- _Brief_
The entries that follow should be duplicated in full, without a single alteration.

- _Data for review_
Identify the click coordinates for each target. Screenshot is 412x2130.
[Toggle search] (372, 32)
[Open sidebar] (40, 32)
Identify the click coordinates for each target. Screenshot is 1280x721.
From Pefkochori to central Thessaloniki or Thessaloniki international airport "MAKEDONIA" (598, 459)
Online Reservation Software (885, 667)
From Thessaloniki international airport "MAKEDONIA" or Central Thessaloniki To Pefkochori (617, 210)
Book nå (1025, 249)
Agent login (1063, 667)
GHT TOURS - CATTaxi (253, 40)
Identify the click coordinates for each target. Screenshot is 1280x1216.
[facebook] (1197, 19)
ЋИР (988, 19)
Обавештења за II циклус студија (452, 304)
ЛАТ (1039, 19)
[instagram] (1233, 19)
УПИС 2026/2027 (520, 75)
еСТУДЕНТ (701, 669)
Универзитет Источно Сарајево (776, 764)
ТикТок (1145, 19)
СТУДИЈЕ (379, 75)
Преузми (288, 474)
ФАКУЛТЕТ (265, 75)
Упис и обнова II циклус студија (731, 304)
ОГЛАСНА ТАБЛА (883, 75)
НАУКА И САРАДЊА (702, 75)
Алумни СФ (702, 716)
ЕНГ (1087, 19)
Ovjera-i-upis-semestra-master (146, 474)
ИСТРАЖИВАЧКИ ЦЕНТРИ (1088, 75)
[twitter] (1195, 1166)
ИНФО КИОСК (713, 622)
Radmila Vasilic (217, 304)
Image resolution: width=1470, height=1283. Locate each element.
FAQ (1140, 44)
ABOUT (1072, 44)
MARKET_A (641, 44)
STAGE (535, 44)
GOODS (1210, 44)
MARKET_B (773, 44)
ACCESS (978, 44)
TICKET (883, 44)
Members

- _Reply_
Identify the click coordinates for each target. Screenshot is 412x2130.
[Toggle search] (372, 32)
[Open sidebar] (40, 32)
Identify the click coordinates for each target. Screenshot is 1280x721.
From Pefkochori to central Thessaloniki or Thessaloniki international airport "MAKEDONIA" (598, 459)
Online Reservation Software (885, 667)
From Thessaloniki international airport "MAKEDONIA" or Central Thessaloniki To Pefkochori (617, 210)
Book nå (1025, 249)
Agent login (1063, 667)
GHT TOURS - CATTaxi (253, 40)
Identify the click coordinates for each target. Screenshot is 1280x1216.
[facebook] (1197, 19)
ЋИР (988, 19)
Обавештења за II циклус студија (452, 304)
ЛАТ (1039, 19)
[instagram] (1233, 19)
УПИС 2026/2027 (520, 75)
еСТУДЕНТ (701, 669)
Универзитет Источно Сарајево (776, 764)
ТикТок (1145, 19)
СТУДИЈЕ (379, 75)
Преузми (288, 474)
ФАКУЛТЕТ (265, 75)
Упис и обнова II циклус студија (731, 304)
ОГЛАСНА ТАБЛА (883, 75)
НАУКА И САРАДЊА (702, 75)
Алумни СФ (702, 716)
ЕНГ (1087, 19)
Ovjera-i-upis-semestra-master (146, 474)
ИСТРАЖИВАЧКИ ЦЕНТРИ (1088, 75)
[twitter] (1195, 1166)
ИНФО КИОСК (713, 622)
Radmila Vasilic (217, 304)
Image resolution: width=1470, height=1283. Locate each element.
FAQ (1140, 44)
ABOUT (1072, 44)
MARKET_A (641, 44)
STAGE (535, 44)
GOODS (1210, 44)
MARKET_B (773, 44)
ACCESS (978, 44)
TICKET (883, 44)
Members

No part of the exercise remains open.